Johnson’s DIB application was denied. She challenged that initial denial in a hearing before an ALJ. On July 22, 1998, the ALJ denied Johnson’s claim, finding that she was not disabled during the relevant time period because her impairments did not prevent her from performing work in the national economy. Johnson appealed, and the Appeals Council remanded the case back to the ALJ because the tape recording of the hearing before the ALJ was partially inaudible. After a second hearing, the same ALJ again found that Johnson was not disabled during the relevant time period because there were “a significant number of jobs in the national economy that she could perform.” Johnson appealed that decision, and the Appeals Council remanded the case once more, with specific instructions regarding the evidence the ALJ should consider. The case was reassigned to a different ALJ.

Johnson testified at her third ALJ hearing. Her testimony from the two prior hearings was read into the record. A vocational expert also testified. Johnson was again found to be not disabled during the relevant time period. The ALJ concluded that Johnson has not engaged in substantial gainful

3 activity since her alleged onset of disability date. However, the ALJ concluded that prior to April 1, 1991, “the claimant retained the residual functional capacity to perform a sedentary work- related activity.” Although the ALJ concluded that Johnson could not perform any of her past relevant work, the ALJ did find that Johnson could find other work. Based on testimony provided by the vocational expert, the ALJ concluded that Johnson could work as a “surveillance system monitor . . . call- out operator . . . and . . . order clerk.” Therefore, Johnson was not entitled to DIB because prior to April 1, 1991, she “retained the capacity for work that exists in significant numbers in the national economy.”
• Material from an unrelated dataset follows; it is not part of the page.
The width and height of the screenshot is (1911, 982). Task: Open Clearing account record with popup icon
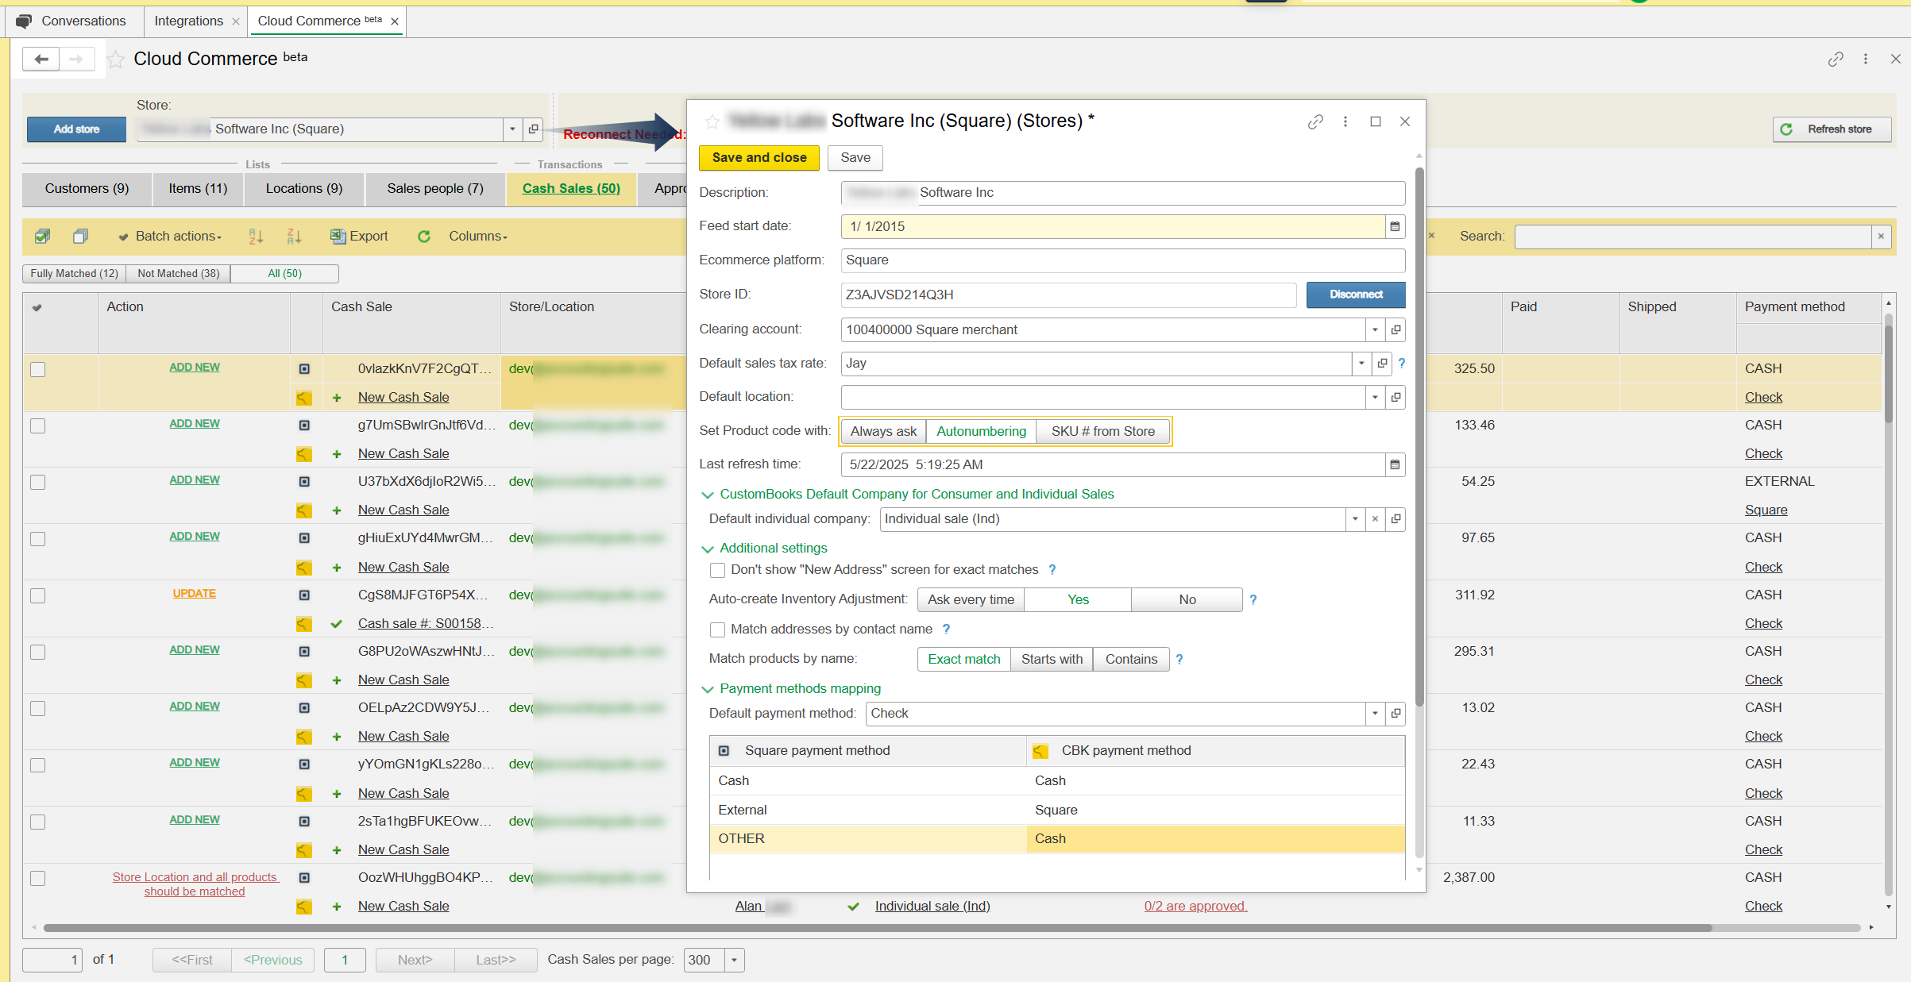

Johnson sought review of the Commissioner’s decision before the District Court pursuant to 42 U.S.C. § 405(g). The District Court adopted a Magistrate Judge’s Report and Recommendation, which recommended denying Johnson’s motion for summary judgment, and granting the Commissioner’s motion for summary judgment. The District Court agreed with the Magistrate Judge that substantial evidence supported the Commissioner’s finding that Johnson was not entitled to DIB.

II

“While we exercise plenary review with respect to the order for summary judgment, our review of the ALJ’s decision is more deferential as we determine whether there is substantial evidence to support the decision of the Commissioner.” Knepp v. Apfel, 204 F.3d 78, 83 (3d Cir. 2000). “Substantial evidence does not mean a large or considerable amount of evidence, but rather such relevant evidence as a reasonable mind might accept as adequate to support a conclusion.” Hartranft v. Apfel, 181 F.3d 358, 360 (3d Cir. 1999) (internal quotations and citations omitted).

As a preliminary matter, we note that to receive disability insurance benefits pursuant to Title II of the Social Security Act, a claimant must show that she was insured under the program at the time of onset of her disability. Kane v. Heckler, 776 F.2d 1130, 1131 n.1 (3d Cir. 1985). Johnson was insured for DIB

4 through March 31, 1991. Therefore, the relevant period for purposes of establishing whether she qualifies for DIB is the time between December 7, 1989, her alleged disability onset date, and March 31, 1991, the date she was last insured.